In general, these developments are core to the projects we are working on. We can do this without any complaints from our clients since our billing is project-based, not hourly based. In that way, they get the benefits of our experimentation and learning “for free.”
Our playground projects are quite varied and include:
- Motion UI – A library for creating custom CSS transitions and animations
- Pizza Pie Charts – For creating responsive pie charts for any device
- Responsive Tables and Email Templates
- Orbit – A lean jQuery Slider Plugin
Some of our playground projects graduate into actual products (both free and paid). One example is Strike, a tool for managing collaborative task lists. Why is it called Strike? “Just line ’em up and knock ’em down!”
Our first, and perhaps our most successful, playground graduate is Notable – a product design platform that enables teams to quickly and easily capture webpages and give feedback. This has evolved into a full-fledged SaaS product that is currently being used by over 500 agencies.
HostAdvice: How would you describe your typical client and your typical project?
We work on about 100 projects per year, of which 80-85% are US-based.
Our typical client/project is one that is facing a significant design challenge. They realize that they must do something new to grow their business and are struggling to figure out how to move their business forward. The fundamental question that we work to answer is: How do we provide more value to the customer?
HostAdvice: Every year, ZURB works with a nonprofit team and a few volunteers to quickly develop an entire marketing campaign. Please tell me about that.
We call this ZURB Wired and we are sponsoring our ninth event this year. This is an amazing experience where we work for 24 hours straight, dedicating our entire team and resources to help a specific charity reach their current goals. We aim to make a significant impact and have succeeded in helping these organizations to raise hundreds of thousands of dollars and to affect the lives of thousands of people.
It is a very intense 24 hour period. The chosen organization must commit to having a core team of 5-10 people participate for the whole day, including a stakeholder who will stay and make quick decisions. They must be motivated to make a lot of change in a very short amount of time.
Every one of our employees is involved in this project – from 8:00 AM Thursday morning until 8:00 AM Friday morning (and then goes home for a long weekend). We are all hands-on and at the end of the day there are hard deliverables, such as new campaign concepts and print collateral.
HostAdvice: What are your projections for your future growth?
For me, growth is not about headcount, but it is about impact. We want to continue to grow our leadership in design via the use of the Progressive Design methodology.
HostAdvice: How do you see design evolving – in the next 1, 2, and 5 years?
I see designing evolving from a production approach to a strategic approach – that is core to the business.
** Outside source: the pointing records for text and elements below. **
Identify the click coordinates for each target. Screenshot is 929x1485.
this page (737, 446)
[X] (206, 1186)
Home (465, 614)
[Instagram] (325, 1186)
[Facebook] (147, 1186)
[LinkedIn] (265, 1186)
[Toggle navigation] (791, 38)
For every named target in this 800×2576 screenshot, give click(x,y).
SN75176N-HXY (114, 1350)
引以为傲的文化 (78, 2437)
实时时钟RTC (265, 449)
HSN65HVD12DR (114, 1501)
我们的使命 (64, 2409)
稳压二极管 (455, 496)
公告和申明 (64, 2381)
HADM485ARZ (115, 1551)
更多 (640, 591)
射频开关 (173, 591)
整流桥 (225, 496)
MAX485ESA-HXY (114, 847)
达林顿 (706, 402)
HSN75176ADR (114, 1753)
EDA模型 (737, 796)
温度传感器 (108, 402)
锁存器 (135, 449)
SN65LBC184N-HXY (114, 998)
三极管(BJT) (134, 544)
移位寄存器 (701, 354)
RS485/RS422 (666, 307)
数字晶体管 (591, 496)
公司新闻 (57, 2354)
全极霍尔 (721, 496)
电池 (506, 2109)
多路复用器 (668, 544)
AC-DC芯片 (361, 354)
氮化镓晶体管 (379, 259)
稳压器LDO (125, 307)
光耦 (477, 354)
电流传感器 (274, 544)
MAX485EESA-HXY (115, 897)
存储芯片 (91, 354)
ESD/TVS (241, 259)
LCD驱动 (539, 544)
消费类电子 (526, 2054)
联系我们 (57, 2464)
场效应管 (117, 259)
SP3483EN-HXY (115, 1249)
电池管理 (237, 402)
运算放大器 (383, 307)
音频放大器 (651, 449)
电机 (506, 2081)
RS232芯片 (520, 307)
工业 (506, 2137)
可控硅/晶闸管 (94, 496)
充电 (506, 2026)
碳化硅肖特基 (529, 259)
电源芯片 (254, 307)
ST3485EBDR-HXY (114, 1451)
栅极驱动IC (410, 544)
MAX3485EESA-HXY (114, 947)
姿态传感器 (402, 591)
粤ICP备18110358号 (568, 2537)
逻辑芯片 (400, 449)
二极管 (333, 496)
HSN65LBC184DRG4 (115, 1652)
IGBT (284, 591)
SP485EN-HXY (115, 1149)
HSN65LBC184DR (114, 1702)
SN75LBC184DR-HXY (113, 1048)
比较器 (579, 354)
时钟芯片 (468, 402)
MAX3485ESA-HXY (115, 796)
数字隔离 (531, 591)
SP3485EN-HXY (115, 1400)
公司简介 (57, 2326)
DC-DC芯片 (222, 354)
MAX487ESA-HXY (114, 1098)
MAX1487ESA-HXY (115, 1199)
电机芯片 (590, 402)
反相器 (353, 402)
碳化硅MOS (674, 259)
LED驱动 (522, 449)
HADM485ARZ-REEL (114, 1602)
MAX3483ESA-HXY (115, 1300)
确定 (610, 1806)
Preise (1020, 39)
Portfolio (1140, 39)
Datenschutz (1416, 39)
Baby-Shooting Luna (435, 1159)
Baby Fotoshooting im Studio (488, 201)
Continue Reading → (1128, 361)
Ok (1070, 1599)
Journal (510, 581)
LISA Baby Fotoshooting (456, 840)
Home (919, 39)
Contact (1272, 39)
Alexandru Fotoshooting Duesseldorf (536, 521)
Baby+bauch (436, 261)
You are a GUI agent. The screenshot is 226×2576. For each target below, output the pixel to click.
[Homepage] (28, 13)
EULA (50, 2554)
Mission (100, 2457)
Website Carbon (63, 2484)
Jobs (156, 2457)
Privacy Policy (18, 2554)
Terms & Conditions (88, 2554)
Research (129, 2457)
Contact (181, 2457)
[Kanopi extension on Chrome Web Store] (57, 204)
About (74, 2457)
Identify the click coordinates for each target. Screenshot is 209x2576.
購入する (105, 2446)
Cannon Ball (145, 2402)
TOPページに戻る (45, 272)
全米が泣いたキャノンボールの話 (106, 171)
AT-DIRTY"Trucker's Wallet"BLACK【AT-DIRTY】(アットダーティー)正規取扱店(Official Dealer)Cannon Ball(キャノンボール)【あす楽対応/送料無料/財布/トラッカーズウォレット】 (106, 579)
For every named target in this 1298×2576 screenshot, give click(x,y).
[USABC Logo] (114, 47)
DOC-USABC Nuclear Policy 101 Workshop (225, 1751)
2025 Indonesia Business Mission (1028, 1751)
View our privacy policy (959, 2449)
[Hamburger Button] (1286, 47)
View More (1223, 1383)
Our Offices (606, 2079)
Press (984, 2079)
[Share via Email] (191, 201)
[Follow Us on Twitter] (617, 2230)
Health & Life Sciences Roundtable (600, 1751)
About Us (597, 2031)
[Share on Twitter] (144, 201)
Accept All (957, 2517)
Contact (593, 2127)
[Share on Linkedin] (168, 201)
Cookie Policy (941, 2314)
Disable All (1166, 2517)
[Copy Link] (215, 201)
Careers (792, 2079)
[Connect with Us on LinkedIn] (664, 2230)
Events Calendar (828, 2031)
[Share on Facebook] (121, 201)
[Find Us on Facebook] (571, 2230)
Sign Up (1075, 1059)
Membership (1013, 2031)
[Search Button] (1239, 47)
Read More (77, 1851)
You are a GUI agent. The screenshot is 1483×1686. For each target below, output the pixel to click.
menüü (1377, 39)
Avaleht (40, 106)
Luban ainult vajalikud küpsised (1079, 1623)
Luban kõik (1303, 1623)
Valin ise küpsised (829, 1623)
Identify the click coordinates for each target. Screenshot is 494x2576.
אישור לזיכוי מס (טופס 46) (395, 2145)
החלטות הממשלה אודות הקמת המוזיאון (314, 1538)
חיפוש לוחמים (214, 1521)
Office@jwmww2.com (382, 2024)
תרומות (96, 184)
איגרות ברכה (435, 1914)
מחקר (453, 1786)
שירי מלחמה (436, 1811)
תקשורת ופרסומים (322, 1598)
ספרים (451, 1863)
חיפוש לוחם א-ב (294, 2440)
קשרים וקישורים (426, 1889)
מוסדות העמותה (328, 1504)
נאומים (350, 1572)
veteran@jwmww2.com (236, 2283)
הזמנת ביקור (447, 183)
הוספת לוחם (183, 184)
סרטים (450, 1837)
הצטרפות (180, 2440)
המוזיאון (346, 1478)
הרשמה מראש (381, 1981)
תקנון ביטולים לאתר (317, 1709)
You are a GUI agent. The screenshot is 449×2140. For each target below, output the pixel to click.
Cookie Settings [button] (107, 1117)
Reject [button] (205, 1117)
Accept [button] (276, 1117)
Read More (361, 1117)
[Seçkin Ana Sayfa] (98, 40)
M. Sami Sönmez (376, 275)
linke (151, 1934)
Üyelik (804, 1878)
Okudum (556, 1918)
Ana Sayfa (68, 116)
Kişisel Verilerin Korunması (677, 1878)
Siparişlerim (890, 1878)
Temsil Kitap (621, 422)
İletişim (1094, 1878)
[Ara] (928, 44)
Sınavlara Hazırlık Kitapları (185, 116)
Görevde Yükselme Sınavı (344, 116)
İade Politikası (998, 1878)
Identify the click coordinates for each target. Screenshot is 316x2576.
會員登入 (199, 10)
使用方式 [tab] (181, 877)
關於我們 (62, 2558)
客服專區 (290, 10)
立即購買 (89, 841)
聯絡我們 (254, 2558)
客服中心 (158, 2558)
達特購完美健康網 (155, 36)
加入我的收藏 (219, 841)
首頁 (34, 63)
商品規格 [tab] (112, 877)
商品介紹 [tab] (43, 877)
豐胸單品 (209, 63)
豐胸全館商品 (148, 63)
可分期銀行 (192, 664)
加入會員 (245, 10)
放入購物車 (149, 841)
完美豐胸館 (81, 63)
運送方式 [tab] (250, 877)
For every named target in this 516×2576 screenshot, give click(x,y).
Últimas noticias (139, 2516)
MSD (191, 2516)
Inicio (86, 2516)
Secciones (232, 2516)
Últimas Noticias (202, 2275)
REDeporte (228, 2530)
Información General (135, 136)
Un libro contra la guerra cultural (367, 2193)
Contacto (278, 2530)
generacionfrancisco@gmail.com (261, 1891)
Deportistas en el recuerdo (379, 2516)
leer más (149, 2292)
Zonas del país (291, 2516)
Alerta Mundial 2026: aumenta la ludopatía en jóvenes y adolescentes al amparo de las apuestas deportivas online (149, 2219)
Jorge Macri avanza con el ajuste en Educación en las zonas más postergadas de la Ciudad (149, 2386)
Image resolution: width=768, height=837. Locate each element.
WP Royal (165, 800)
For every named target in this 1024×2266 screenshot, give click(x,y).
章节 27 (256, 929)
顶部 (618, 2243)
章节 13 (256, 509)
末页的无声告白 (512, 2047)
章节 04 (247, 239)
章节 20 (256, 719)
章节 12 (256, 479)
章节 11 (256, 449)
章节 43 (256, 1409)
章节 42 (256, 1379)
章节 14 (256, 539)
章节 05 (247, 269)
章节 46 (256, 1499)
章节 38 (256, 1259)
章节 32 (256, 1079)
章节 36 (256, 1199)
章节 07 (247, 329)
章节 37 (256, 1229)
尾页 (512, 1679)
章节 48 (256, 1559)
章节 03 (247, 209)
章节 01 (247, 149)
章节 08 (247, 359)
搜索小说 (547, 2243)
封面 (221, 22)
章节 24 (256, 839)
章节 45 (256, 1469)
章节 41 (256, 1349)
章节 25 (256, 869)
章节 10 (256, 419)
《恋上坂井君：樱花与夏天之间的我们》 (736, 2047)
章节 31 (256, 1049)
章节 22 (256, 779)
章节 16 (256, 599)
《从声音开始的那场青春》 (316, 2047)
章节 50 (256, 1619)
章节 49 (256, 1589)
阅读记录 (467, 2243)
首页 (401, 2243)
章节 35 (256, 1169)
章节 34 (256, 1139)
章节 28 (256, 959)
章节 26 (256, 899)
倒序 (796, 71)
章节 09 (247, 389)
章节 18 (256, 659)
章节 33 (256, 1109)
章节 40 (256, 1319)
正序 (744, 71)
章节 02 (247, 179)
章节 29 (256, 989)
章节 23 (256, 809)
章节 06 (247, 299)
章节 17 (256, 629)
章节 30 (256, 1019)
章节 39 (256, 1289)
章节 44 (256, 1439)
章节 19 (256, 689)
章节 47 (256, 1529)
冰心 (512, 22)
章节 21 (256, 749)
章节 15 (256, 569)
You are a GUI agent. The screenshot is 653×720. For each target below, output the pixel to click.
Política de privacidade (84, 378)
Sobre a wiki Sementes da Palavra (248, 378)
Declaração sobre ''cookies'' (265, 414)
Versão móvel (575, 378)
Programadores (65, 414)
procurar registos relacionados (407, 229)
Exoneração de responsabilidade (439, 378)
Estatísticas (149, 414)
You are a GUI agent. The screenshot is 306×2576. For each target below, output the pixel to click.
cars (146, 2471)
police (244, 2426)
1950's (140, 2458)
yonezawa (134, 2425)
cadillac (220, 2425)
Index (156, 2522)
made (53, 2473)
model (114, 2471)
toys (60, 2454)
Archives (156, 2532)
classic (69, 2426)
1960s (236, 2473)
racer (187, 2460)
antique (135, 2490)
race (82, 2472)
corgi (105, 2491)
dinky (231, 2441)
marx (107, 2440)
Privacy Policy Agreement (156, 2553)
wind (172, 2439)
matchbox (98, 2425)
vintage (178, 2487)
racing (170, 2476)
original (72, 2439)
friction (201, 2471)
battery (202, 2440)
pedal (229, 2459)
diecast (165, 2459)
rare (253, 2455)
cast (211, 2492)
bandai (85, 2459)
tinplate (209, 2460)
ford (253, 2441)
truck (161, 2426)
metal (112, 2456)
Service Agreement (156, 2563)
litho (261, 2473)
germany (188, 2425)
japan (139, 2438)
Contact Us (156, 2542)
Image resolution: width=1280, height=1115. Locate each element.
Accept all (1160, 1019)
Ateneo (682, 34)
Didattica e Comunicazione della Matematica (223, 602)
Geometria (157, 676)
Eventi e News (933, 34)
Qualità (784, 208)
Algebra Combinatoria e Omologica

There are not yet a lot of systems or methodologies to make that happen, but there will be. We believe that Progressive Design is a first step to help companies embrace design as a strategic process.
HostAdvice: How many hours a day do you usually work? What do you like to do when you are not working?
It varies somewhat from season to season. During the year, I start my day by dropping my kids off at school on my way to the office. I’ll typically work in the office from 8:45 to 6:30 or 7:30 in the evening, but as a business owner you never really stop working… I try to find the right balance and to spend as much time as I can with my family and kids. I enjoy playing sports with my kids and I love photography – I particularly enjoy capturing (other people’s) life events.
HostAdvice: If you were asked to give the graduation address to the class of 2016, what would be your message to them?
Wow – that’s a good question. I would tell them that it is important to experience and try a lot of different things. But don’t do it haphazardly – do it within some framework with consistency and commitment, making sure that you are always moving forward. Frame your learning in cycles so that you know where you are going with it.